Hall effect measurements on YbRh2Si2 and relatives in the light of electronic structure calculations

TL;DR

This study combines experimental Hall effect measurements with electronic structure calculations to understand the behavior of YbRh2Si2 and related compounds, revealing how slight compositional changes affect electronic properties.

Contribution

It provides a detailed analysis of the Hall effect in YbRh2Si2 and relatives using band-structure calculations, highlighting the impact of minor compositional variations on electronic behavior.

Findings

Two dominant bands identified in all compounds.

Temperature dependence explained by two hole-like bands in LuRh2Si2.

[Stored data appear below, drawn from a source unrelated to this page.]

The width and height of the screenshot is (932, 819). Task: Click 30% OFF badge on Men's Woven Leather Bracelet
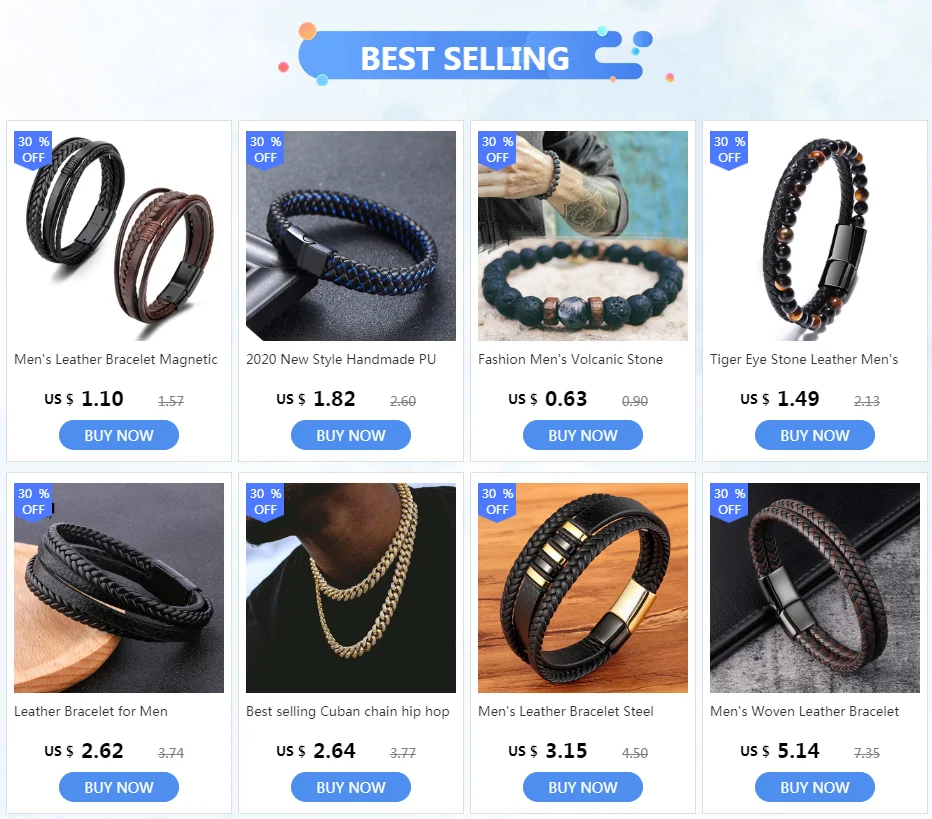pos(729,502)
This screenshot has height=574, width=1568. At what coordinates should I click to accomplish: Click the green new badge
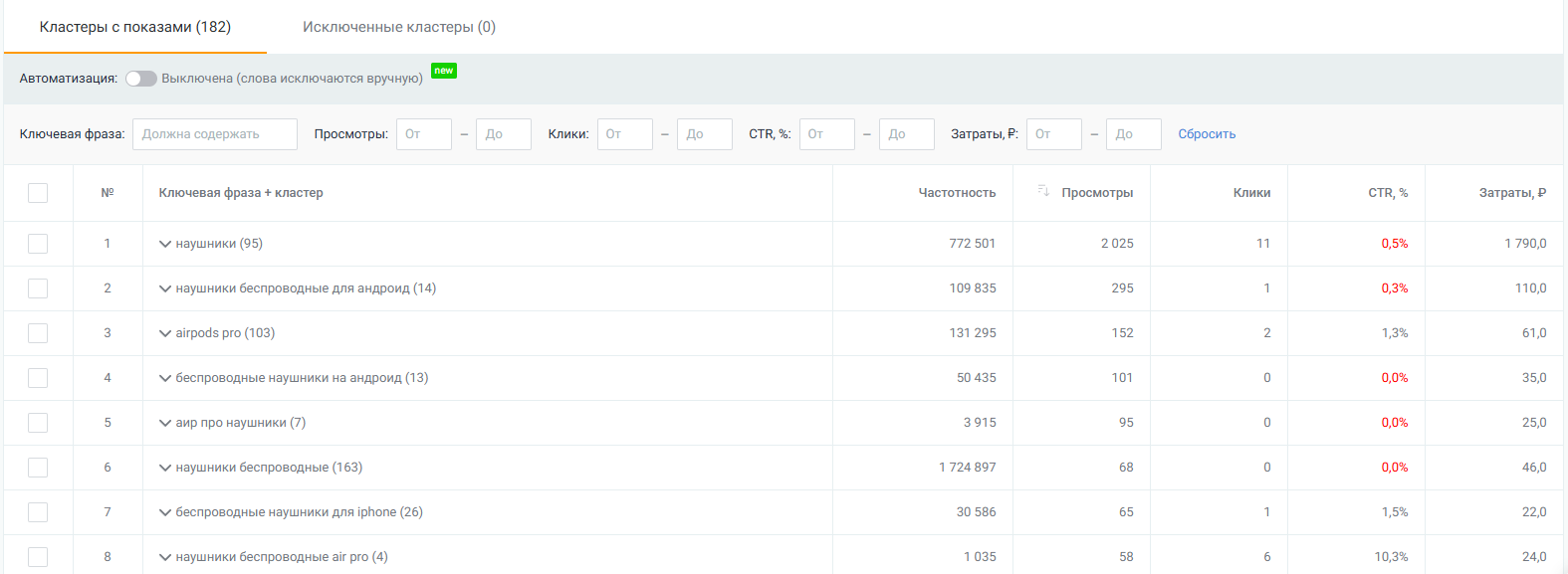444,71
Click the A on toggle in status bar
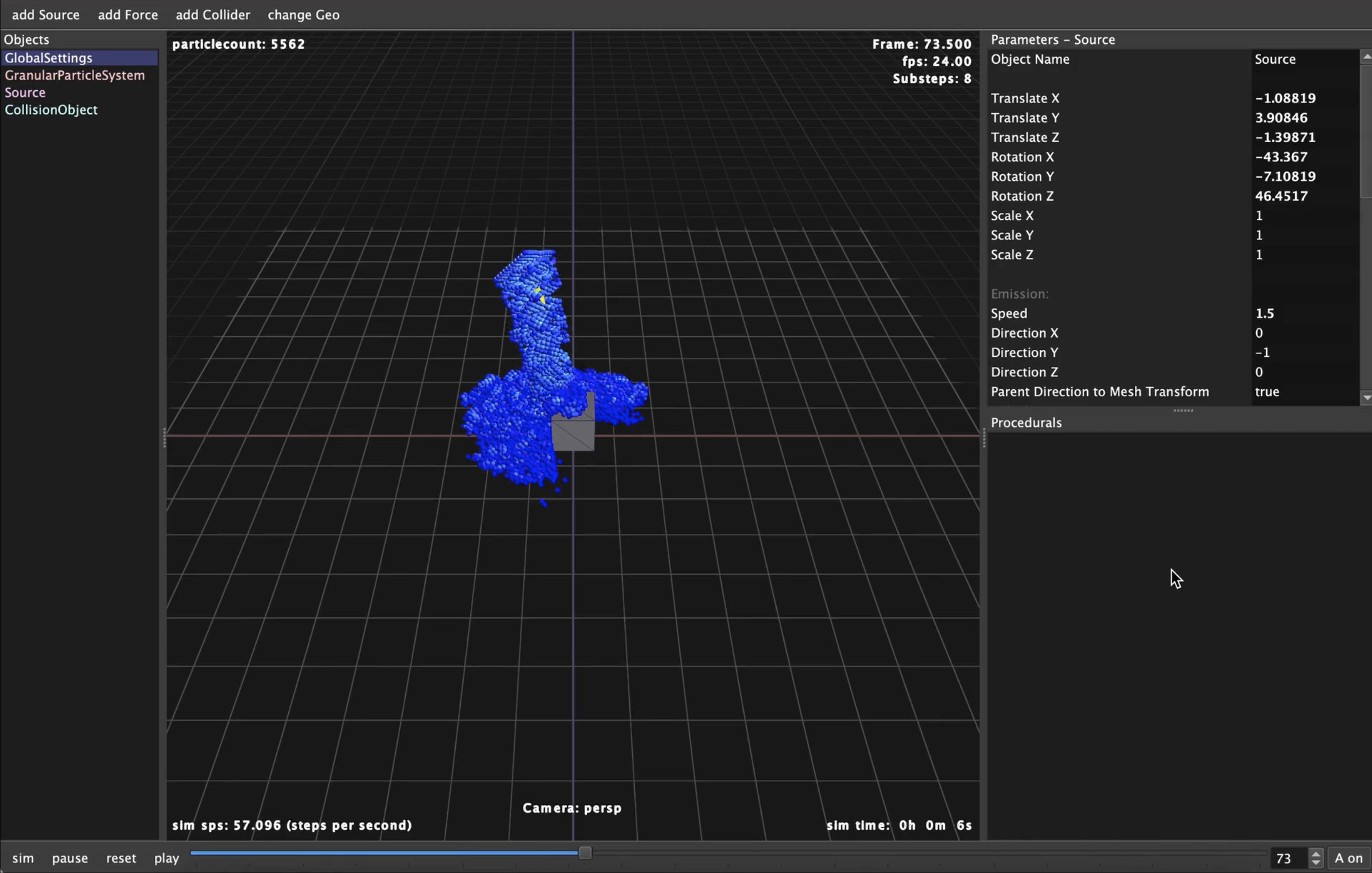This screenshot has height=873, width=1372. 1348,857
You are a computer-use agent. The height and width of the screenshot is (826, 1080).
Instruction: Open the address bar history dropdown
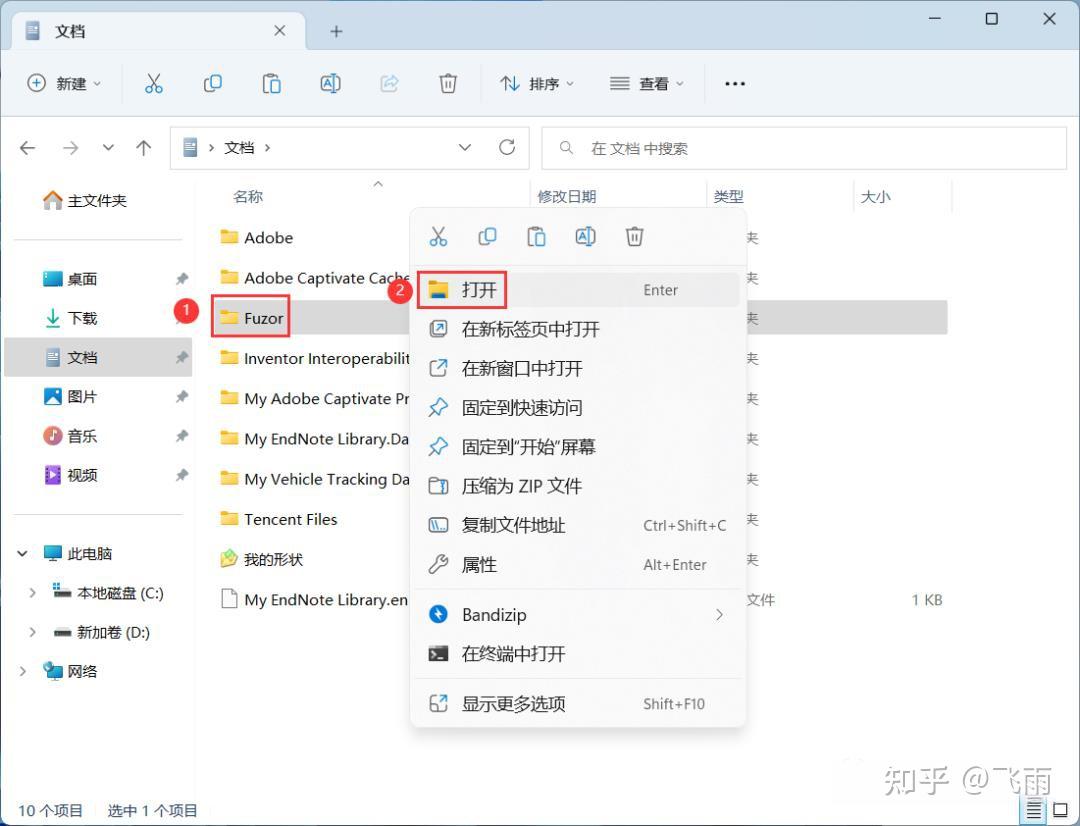pyautogui.click(x=465, y=147)
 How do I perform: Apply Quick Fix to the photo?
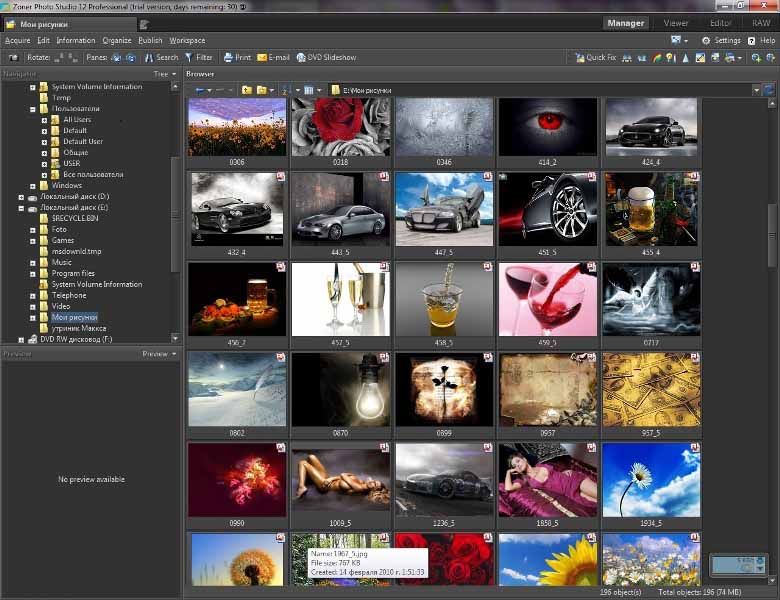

Sample dependence of Hall coefficient linked to scattering rate variations.

Abstract

We report experimental and theoretical investigations of the Hall effect in YbRh2Si2 and its reference compounds LuRh2Si2 and YbIr2Si2. Based on band-structure calculations we identify two bands dominating the Hall coefficient in all these compounds. For the case of LuRh2Si2 - the non-magnetic reference compound of YbRh2Si2 - the temperature dependence of the Hall coefficient is described quantitatively to arise from two hole-like bands. For YbIr2Si2 and YbRh2Si2, renormalized band calculations yield two bands of opposite character. In YbRh2Si2 these two bands almost compensate each other. We present strong indications that the sample dependences of the low-temperature Hall coefficient observed for YbRh2Si2 arise from slight variations of the relative scattering rates of the two bands. Minute changes of the composition appear to be the origin.